25. Officer Leo testified at trial that Mr. Robinson's admissions (“[m]an, that's—that's my gun. There's no bullets in it”) were made in response to his warning to Mr. Robinson that “you have a firearm in your pocket and I don't want that thing to—go off.”
26. Officer Delpo seemed to believe that he could continue the interview “[be]cause [Mr. Robinson] want[ed] to skip past” what his rights were. But, at that point, Mr. Robinson had already invoked his right to a lawyer, and the attachment of his Fifth Amendment rights was not contingent on Officer Delpo advising Mr. Robinson of their existence.

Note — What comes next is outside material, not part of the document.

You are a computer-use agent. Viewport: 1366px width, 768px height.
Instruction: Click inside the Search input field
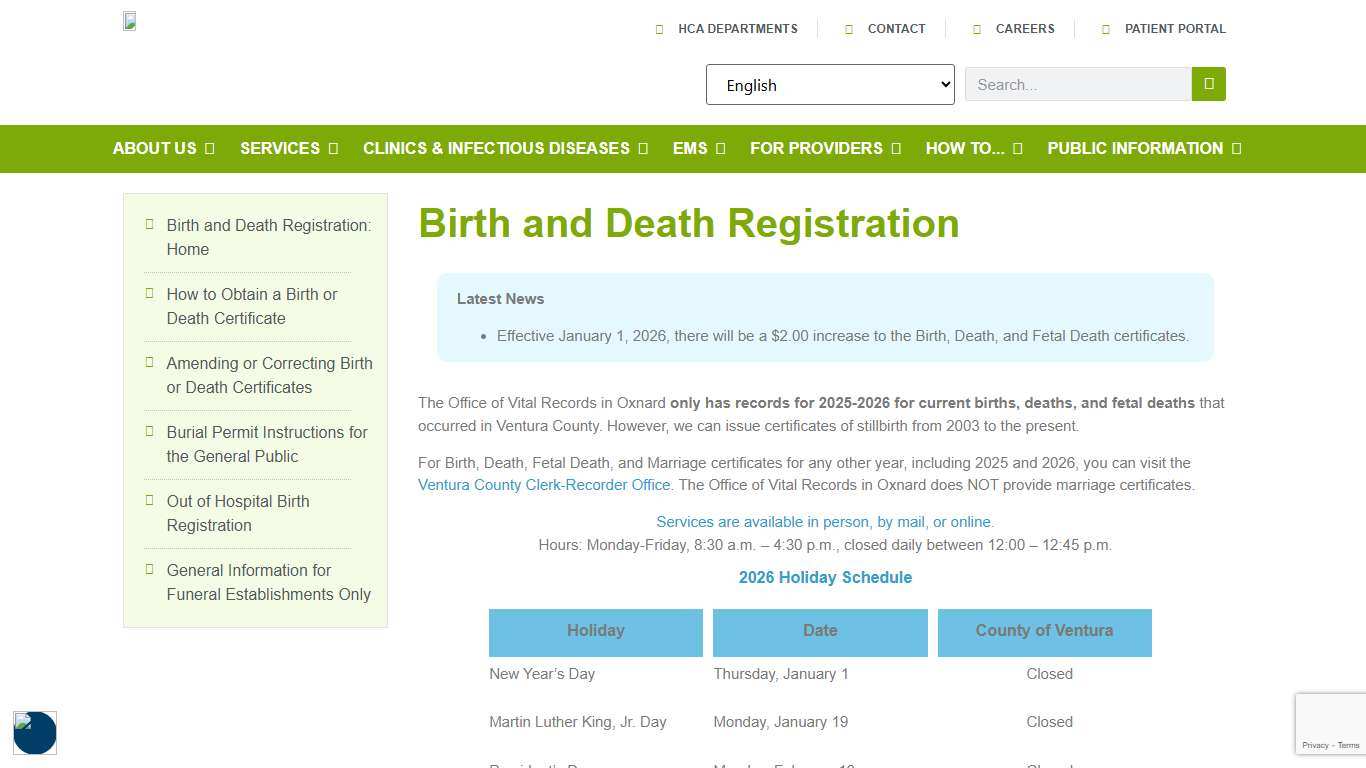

27. When a motion to suppress evidence or statements is made on Fourth Amendment grounds, the government may argue that “ ‘an intervening event or other attenuating circumstance purge[d] the taint of the initial illegality,’ “ so as to obviate suppression. Oliver, 656 A.2d at 1172 (brackets omitted) (quoting United States v. Wood, 981 F.2d 536, 541 (D.C.Cir.1992) (internal quotation marks omitted)); see e.g., United States v. McMillian, 898 A.2d 922, 940–41 (D.C.2006). But just as the government bears the burden to demonstrate that it did not violate a defendant's Fourth or Fifth Amendment rights, it is the government's burden to prove attenuation. Oliver, 656 A.2d at 1172. In this case, Mr. Robinson argued before the hearing court that his statements should be suppressed both as fruits of the illegal search and as the product of a Miranda violation, see Miranda v. Arizona, 384 U.S. 436, 86 S.Ct. 1602, 16 L.Ed.2d 694 (1966), but the government only responded to the Miranda argument. On appeal, the government appears to concede that this case rises or falls on the constitutionality of the government's seizure and search, asserting that “because a reasonable, articulable suspicion supported the stop-and-frisk of appellant, the evidence and statements that resulted from this encounter should not have been suppressed.”